Provided entries >>

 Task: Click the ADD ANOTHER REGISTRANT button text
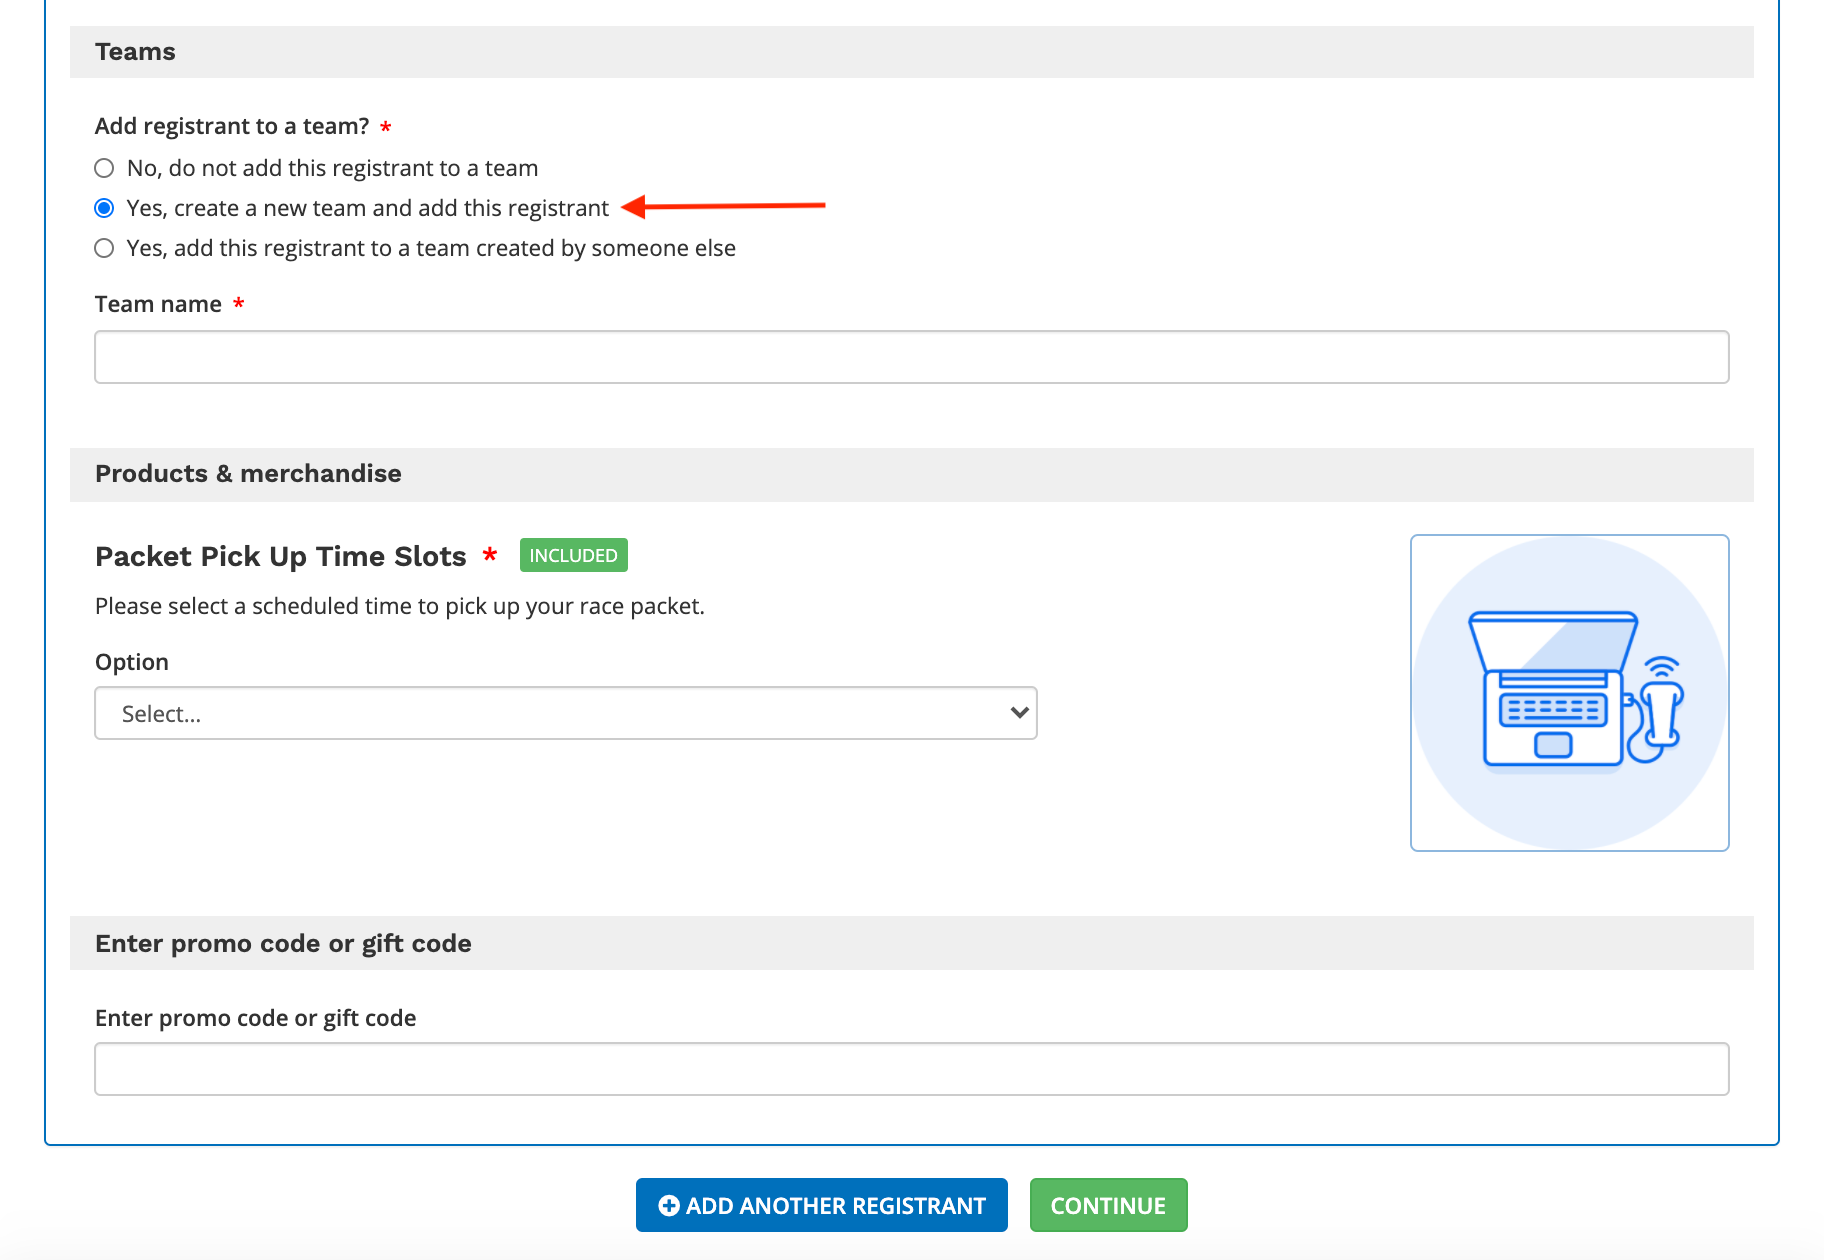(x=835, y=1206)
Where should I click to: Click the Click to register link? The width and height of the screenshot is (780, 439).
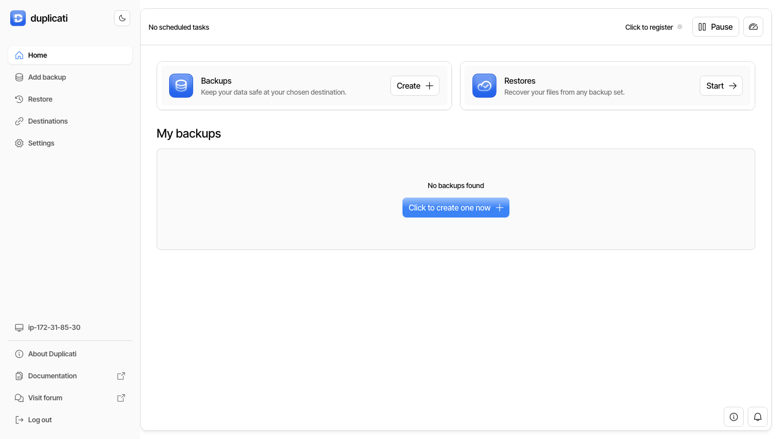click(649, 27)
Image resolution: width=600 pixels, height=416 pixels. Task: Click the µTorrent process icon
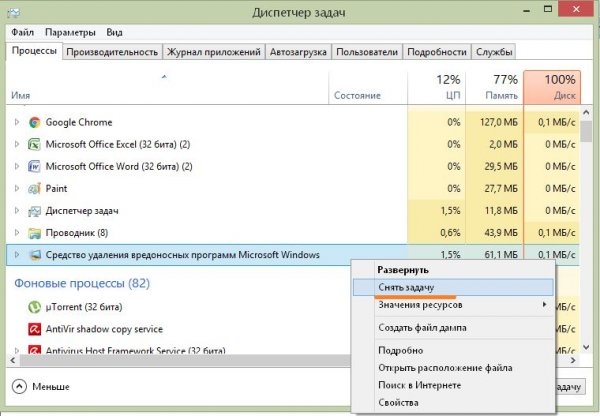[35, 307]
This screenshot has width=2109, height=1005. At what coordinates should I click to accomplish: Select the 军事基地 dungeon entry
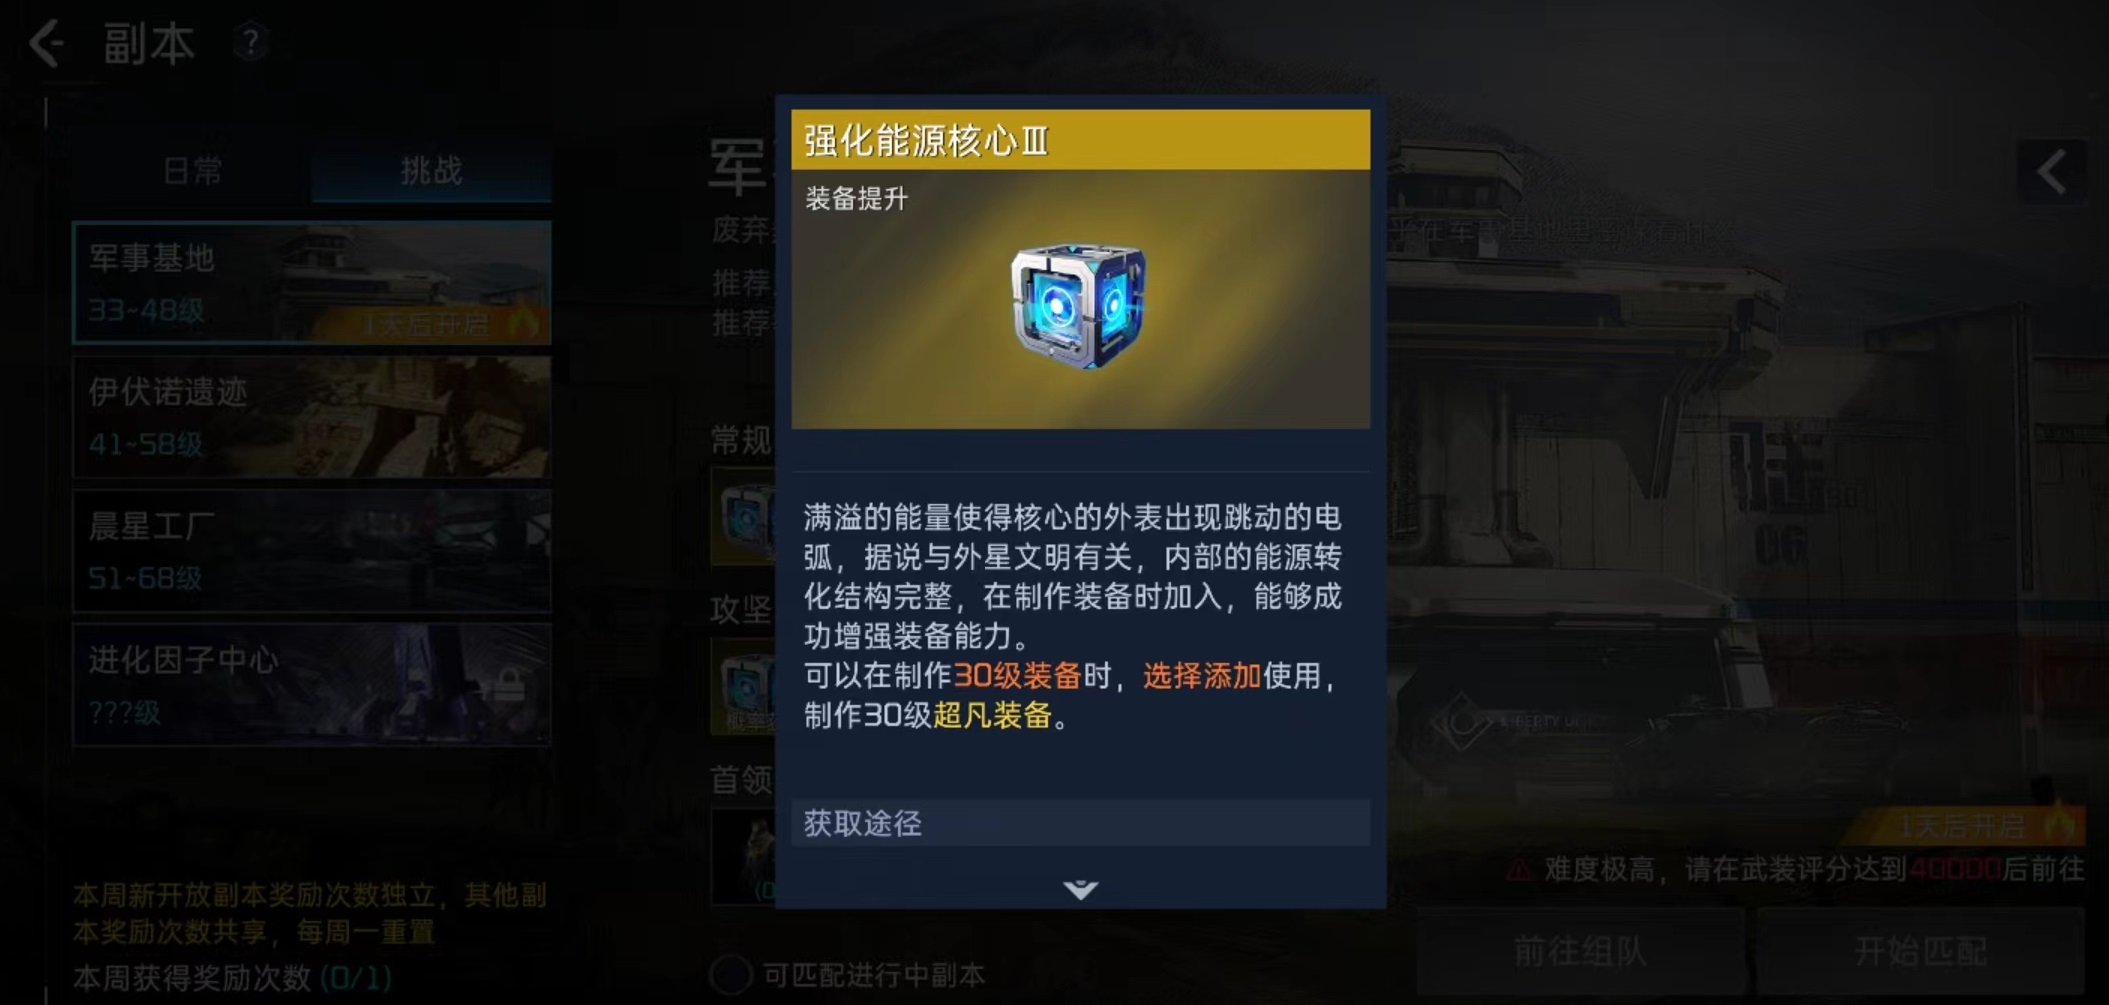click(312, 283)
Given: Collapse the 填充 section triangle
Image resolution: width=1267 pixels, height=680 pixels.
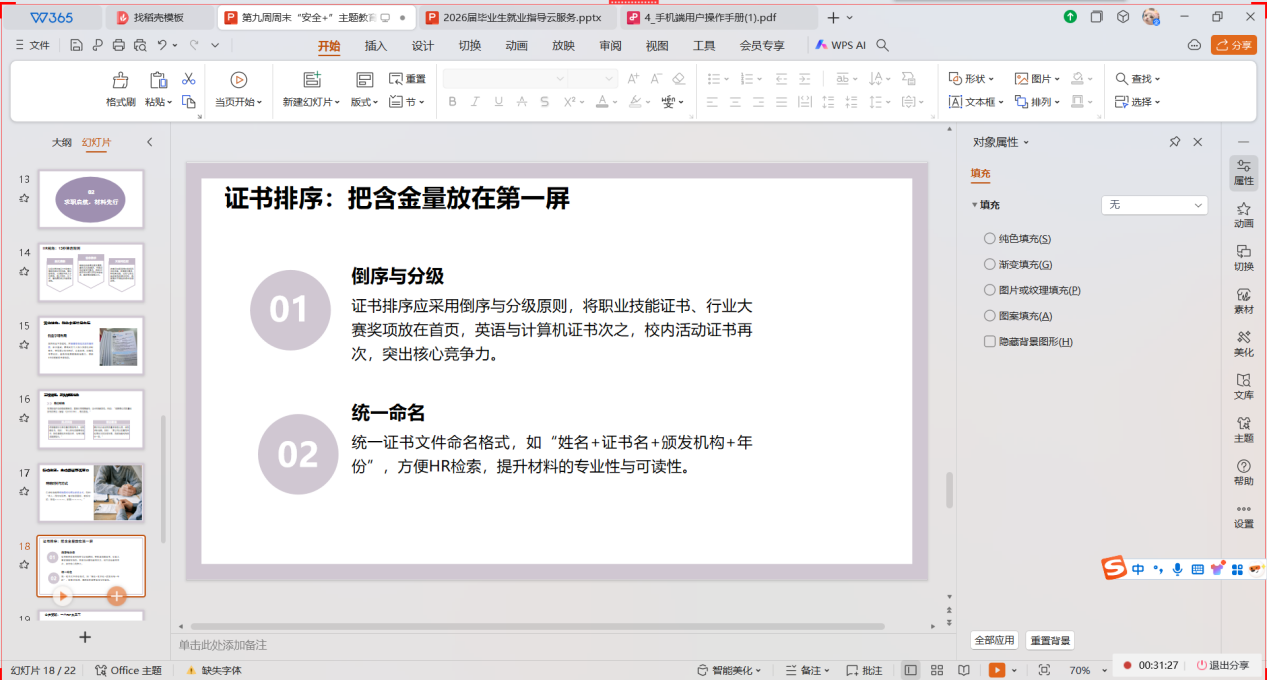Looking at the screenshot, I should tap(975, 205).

Your objective >> Everything from the line with "Image resolution: width=1267" through the end of the listing above, both ends included, should be set down exactly; copy nothing else, and skip the pictures.

Finished task >>
Image resolution: width=1267 pixels, height=680 pixels.
Looking at the screenshot, I should tap(975, 205).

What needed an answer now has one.